"Marketers are growing more comfortable with letting generative artificial intelligence assume the voices of their brands.
The work often involves AI agents, which are a series of interconnected AI entities, that perform different tasks in the marketing chain, as the industry inches closer to a day when proponents say AI will develop, produce and even approve entire campaigns with little or no human intervention.
"You're going to relinquish control. It makes too much sense," said Noah Brier, co-founder of AI-focused consulting firm Alephic.
Building better AI tools to evaluate the work of other AI tools will be key, since the amount of marketing content being generated is already too great for proper human review, Brier said.
But brands aren't waiting for perfection.
Prudential Financial recently addressed the challenge of producing large volumes of personalized content by working with Adobe and AI startup Gradial to create a virtual employee.

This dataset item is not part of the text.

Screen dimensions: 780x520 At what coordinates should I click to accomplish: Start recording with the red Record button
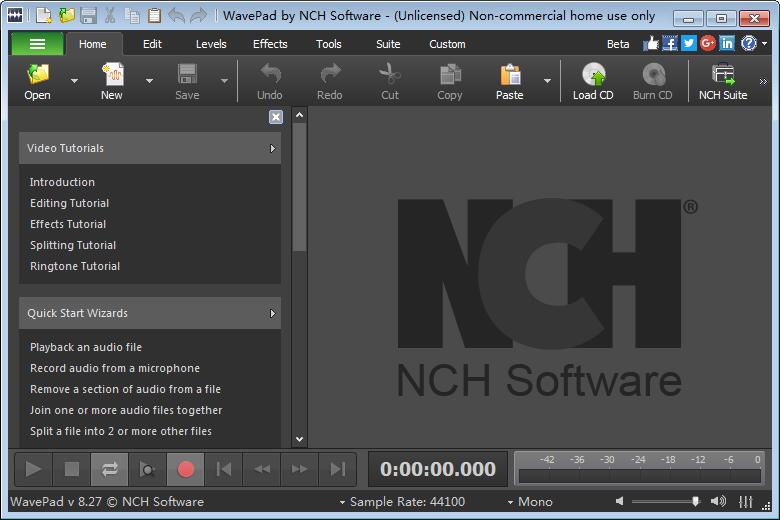186,469
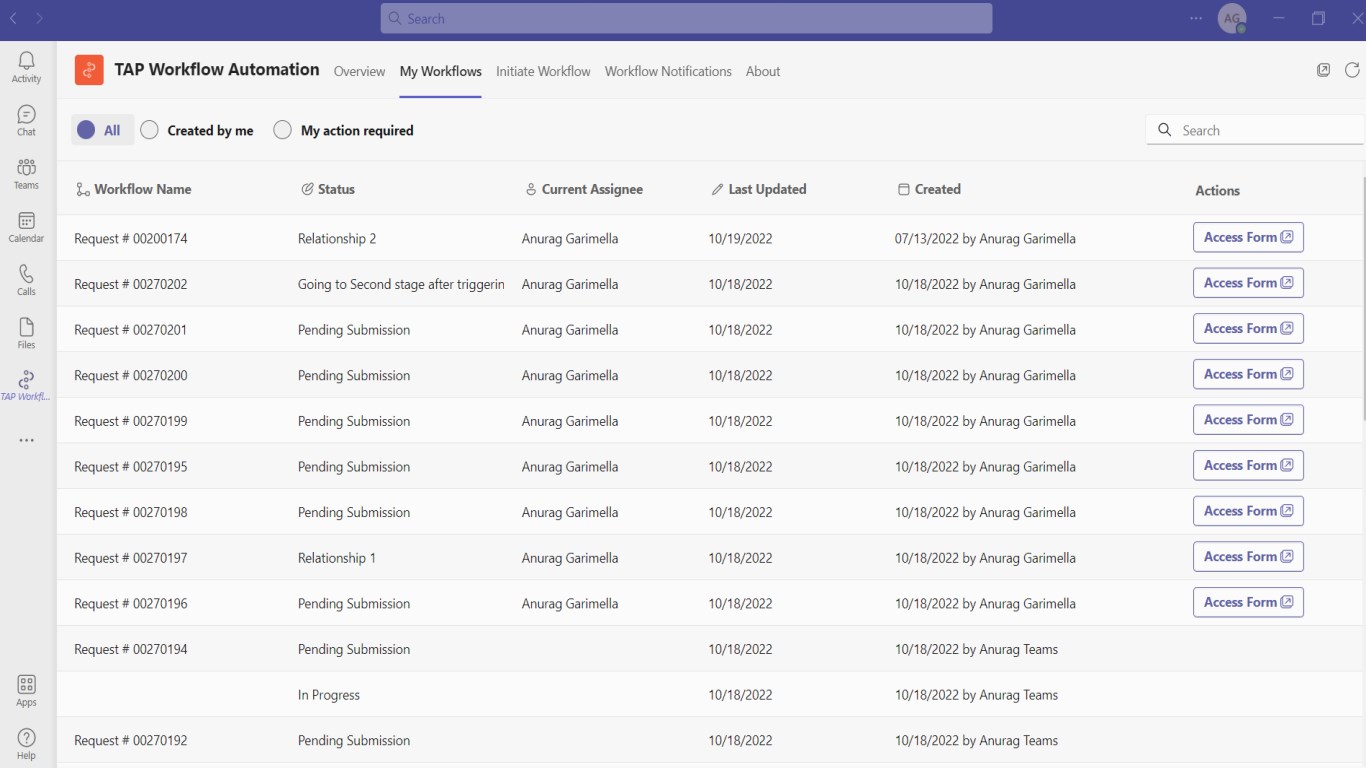Open Settings and more ellipsis menu
Screen dimensions: 1366x768
[x=1196, y=18]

"We are, for the first time, onboarding a digital co-worker in the content authoring space," said Hema Widhani, chief digital and marketing officer at the financial services and insurance company.
The AI "employee" has been tasked with using behavioral, geolocation and real-time data to generate webpages tailored to the interests of each of the millions of customers and advisers who visit Prudential's web properties, Widhani said.
At last year's Aspen Ideas Festival, Prudential debuted an AI photo booth that outlines each user's potential retirement, complete with a simulated image of the person 20 years into the future. The project is designed to help identify new customers, said Widhani.
Since Prudential works in a highly regulated industry, it has begun testing evaluative AI agents that review all AI-generated content to determine whether it complies with relevant legal regulations and adheres to the company's brand voice, Widhani said. AI-generated content that is published under the names of Prudential executives requires an extra layer of scrutiny, she said.
Every AI process still requires some form of final human review, but the personalized webpages may become an exception to that rule, said Widhani.
The nature of the relationship between AI and its human reviewers is changing.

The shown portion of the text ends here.